Aortic Valve Disease
Aortic stenosis (narrowing)
In aortic stenosis the leaflets are either thickened or stuck together.
Treatment for aortic stenosis (narrowing): In a severely narrowed valve, pressure can build up in the main pumping chamber (left ventricle) which can eventually lead to permanent damage. When this happens the valve must be opened up. There are two ways this can be done.
1) In some narrowed aortic valves (but not all) it is possible to stretch open the valve with a balloon in a keyhole procedure called a “cardiac catheter”. Although this procedure can be effective at reducing the pressure on the pumping chamber it does not repair the valve and so eventually nearly all valves treated this way will need replacing.
2) An aortic valve can be replaced in open heart surgery. There are 2 different types of valve that can be used with each type having its advantages and disadvantages which you need to discuss with your cardiologist.
The Ross Procedure
One option for surgery is to use an animal or human tissue valve. This is called the Ross Procedure. The pulmonary valve replaces the narrowed aortic valve, then a ‘tissue valve’ (usually from a pig, or a human valve) is used to replace the pulmonary valve
Aortic regurgitation (leak)
A leaky aortic valve makes the pumping chamber of the heart work harder than normal. When the leak is severe the valve needs replacing with open heart surgery. As above, there are 2 different types of valve that can be used with each type having its advantages and disadvantages which you need to discuss with your cardiologist.
Bicuspid aortic valve
About 2% of people have aortic valves that have 2 leaflets rather than the usual 3. These valves can function very well throughout life but do have a tendency to narrow and/or leak as people get older. As well as an abnormality with the valve, people with bicuspid aortic valves frequently have an abnormality with the main blood vessel (aorta) leaving the heart too. It may stretch (dilate) with the risk of a tear once it gets beyond a certain size or it may have a narrowing (coarctation). Your cardiologist will monitor this by scanning your valve and the aorta.

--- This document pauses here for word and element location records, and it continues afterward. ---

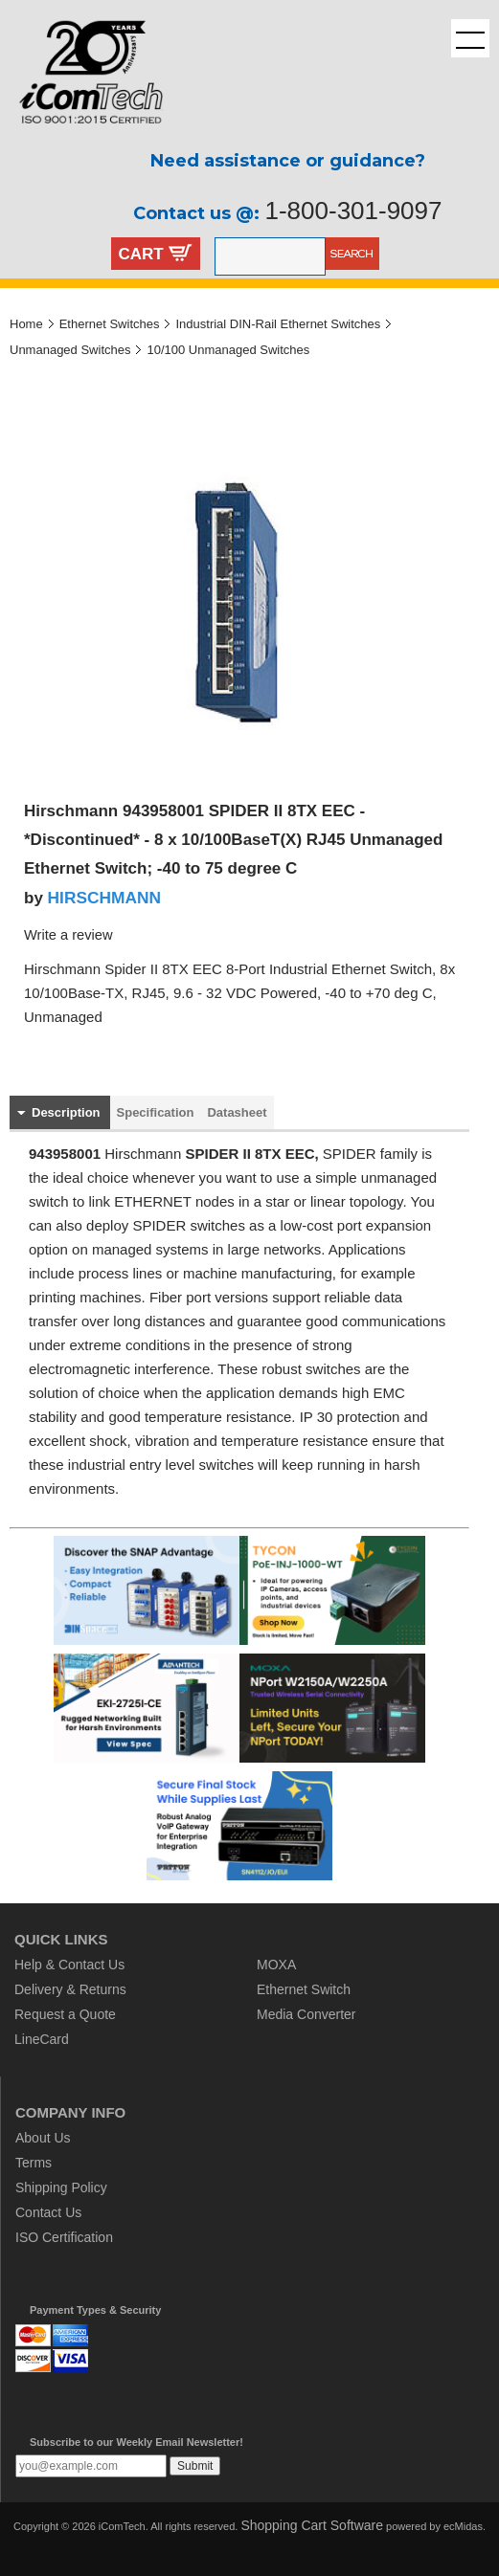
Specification (155, 1112)
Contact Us (48, 2212)
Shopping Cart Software (311, 2525)
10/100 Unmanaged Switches (228, 350)
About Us (43, 2137)
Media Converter (306, 2014)
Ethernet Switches (109, 324)
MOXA (276, 1964)
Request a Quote (65, 2014)
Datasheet (236, 1112)
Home (26, 324)
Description (66, 1112)
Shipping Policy (61, 2187)
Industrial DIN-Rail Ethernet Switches (277, 324)
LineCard (41, 2039)
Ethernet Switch (304, 1989)
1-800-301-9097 (353, 210)
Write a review (68, 935)
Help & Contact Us (69, 1964)
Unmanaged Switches (70, 350)
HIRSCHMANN (104, 897)
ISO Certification (64, 2237)
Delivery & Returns (70, 1989)
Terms (33, 2162)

1) Ongoing care: Young adult patients who were born with a heart problem are usually best cared for in a unit specialising in the care of this patient group (congenital cardiology). You will be monitored regularly, have heart scans (echo’s) and ECG’s and possibly other tests if you cardiologist thinks it is necessary
2) Exercise: Regular exercise, to a moderate level, is encouraged. It is good for overall health and can also help to keep blood pressure lower / under control. Activities such as walking, cycling, and swimming are ideal and it is important to warm up and warm down slowly. Unless the valve is only slightly narrowed it is often best to avoid really intense cardiovascular exercise, for example long distance running or sudden ‘bursts’ of strenuous activity (squash and sprinting for example); it is best to avoid power/weight lifting too. If you are not sure whether any sport/activity is okay for you to do, please ask the adult congenital heart disease team caring for you for advice.
3) Endocarditis: All patients with aortic valve disease are at risk of infection in the heart (endocarditis). It is important that you have good dental hygiene and you visit the dentist every 6-12 months. You no longer require antibiotics prior to dental treatment. Due to the increased risk of infection we would advise against body piercing and tattoos.
4) Pregnancy: Although pregnancy can be a risk in patients with severe aortic valve narrowing, patients with milder narrowing or leak usually cope very well. There are many issues relating to pregnancy for patients with aortic valve problems and it is VERY IMPORTANT you discuss things with your cardiologist before deciding to start a family.